SEKAYU — Komitmen penyerapan tenaga kerja lokal di Kabupaten Musi Banyuasin mendapat momentum baru. PT Muba Global Lestari melaporkan secara resmi status terbaru puluhan pekerja yang sebelumnya dinyatakan lulus seleksi melalui fasilitasi pemerintah daerah, Rabu (2/9/2026).
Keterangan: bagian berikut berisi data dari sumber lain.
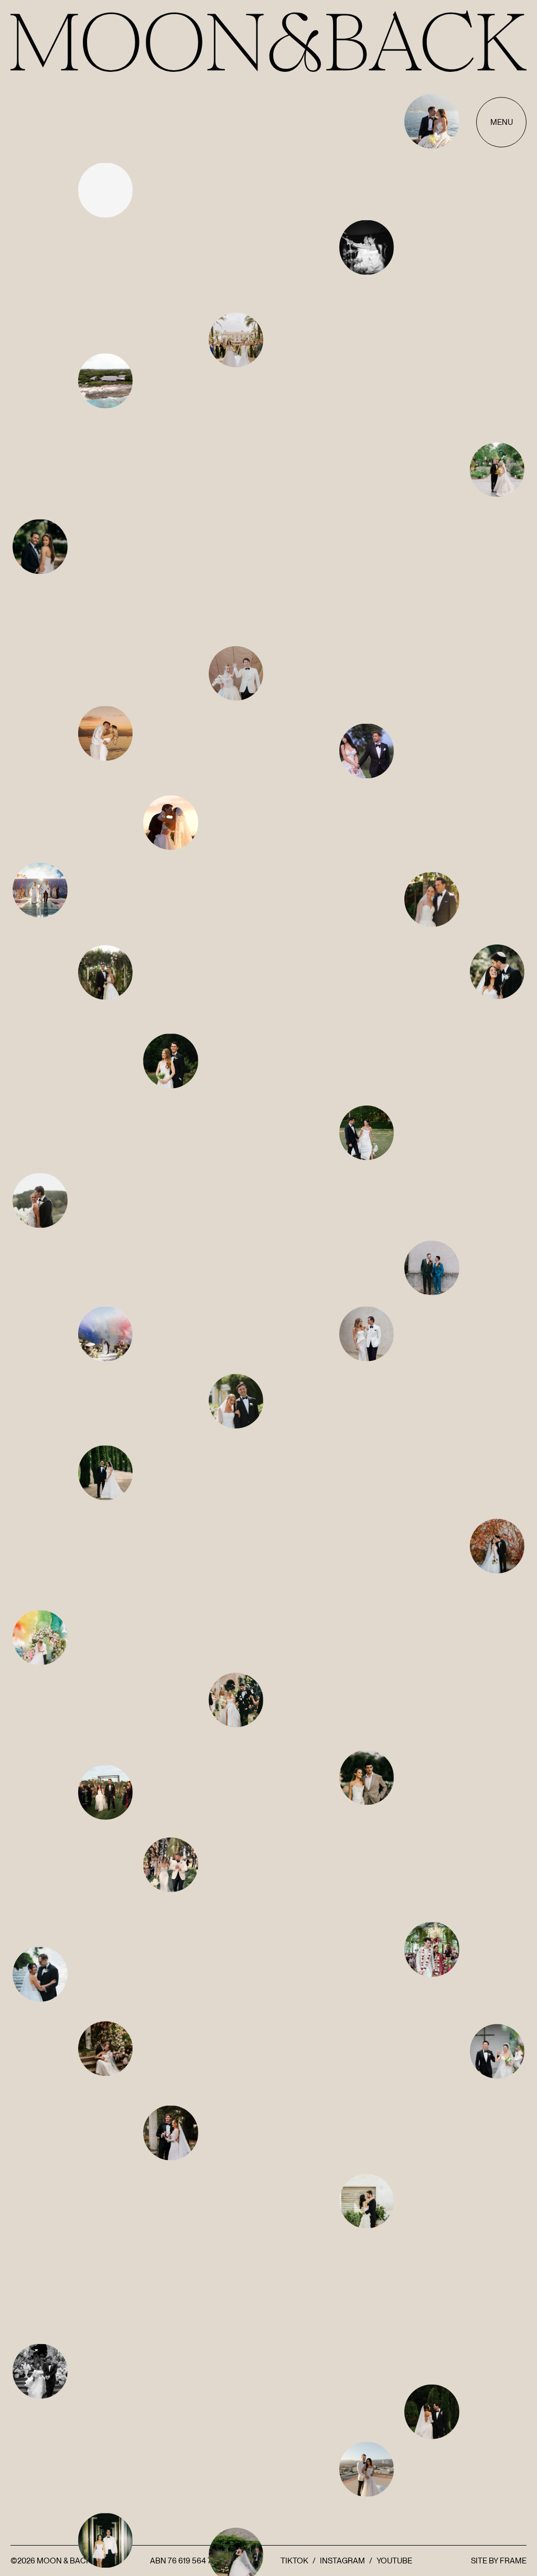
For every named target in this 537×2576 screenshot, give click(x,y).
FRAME (513, 2561)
Dalam surat pemberitahuan bernomor 011/SP/PKS-MGL/IX/2026 yang diterbitkan di Soak Baru, perusahaan memerinci kondisi terkini 32 pelamar yang telah menuntaskan seluruh tahapan rekrutmen. Sebanyak 20 orang di antaranya sudah dinyatakan aktif bekerja, sementara lima orang memilih mengundurkan diri dan satu orang menolak tawaran pekerjaan.
Pelaporan ini menjadi bukti kepatuhan korporasi terhadap regulasi ketenagakerjaan yang berlaku. Perusahaan tidak hanya merekrut melalui jalur dinas, tetapi juga menyampaikan hasil akhirnya secara transparan, sebuah praktik yang jarang terjadi di daerah.
Bupati Musi Banyuasin, H. M. Toha Tohet, S.H., mengapresiasi langkah tersebut. Ia menilai sinergi antara pemerintah dan dunia usaha berjalan pada koridor yang tepat.
“Pemerintah Kabupaten Musi Banyuasin menyambut baik dan mengapresiasi langkah PT Muba Global Lestari. Implementasi Perda Nomor 2 Tahun 2020 dan kepatuhan terhadap regulasi pusat melalui Perpres Nomor 57 Tahun 2023 membuktikan bahwa sinergi antara pemerintah dan dunia usaha berjalan dengan baik. Ini adalah fondasi penting untuk memastikan prioritas tenaga kerja lokal benar-benar terwujud demi kesejahteraan masyarakat Muba,” ujar Bupati HM Toha Tohet.
Kepala Disnakertrans Muba, Herryandi Sinulingga, AP, menilai kolaborasi strategis semacam ini menjadi kunci menekan angka pengangguran terbuka di bumi Serasan Sekate. Ia berharap langkah proaktif perusahaan dapat menjadi contoh bagi korporasi lain yang beroperasi di wilayah Musi Banyuasin.
“Ini adalah bentuk nyata kolaborasi dan transparansi PT Muba Global Lestari dalam mendukung program penyerapan tenaga kerja lokal di Muba. Kami sangat mengapresiasi langkah perusahaan yang tidak hanya merekrut melalui dinas, tetapi juga melaporkan hasil akhirnya secara konkret sesuai koridor regulasi yang berlaku,” tegas Herryandi.
Kepala Bidang Penempatan Tenaga Kerja Disnakertrans Muba, Sukarni, As., merinci bahwa laporan yang disampaikan perusahaan telah melalui pendataan administrasi yang tertib. Dari 32 orang yang lulus seleksi, sebagian besar sudah terserap dan memulai pekerjaan.
“Kami telah menerima dan mendata surat pemberitahuan dari PT Muba Global Lestari. Dari 32 orang yang lulus seleksi, 26 di antaranya sudah terserap dan mulai bekerja. Terkait adanya 5 orang yang resign dan 1 orang yang menolak, itu adalah dinamika yang lumrah terjadi di dunia kerja, biasanya karena alasan pribadi pelamar. Kami mengapresiasi pihak perusahaan yang terbuka dan merincikan status mereka secara transparan kepada kami,” ungkap Sukarni.
Dengan adanya transparansi ini, iklim ketenagakerjaan di Kabupaten Musi Banyuasin diharapkan semakin sehat dan akuntabel. Pemerintah daerah optimistis kolaborasi berkelanjutan antara regulasi, dunia usaha, dan pencari kerja lokal akan mempercepat terwujudnya Muba yang lebih maju.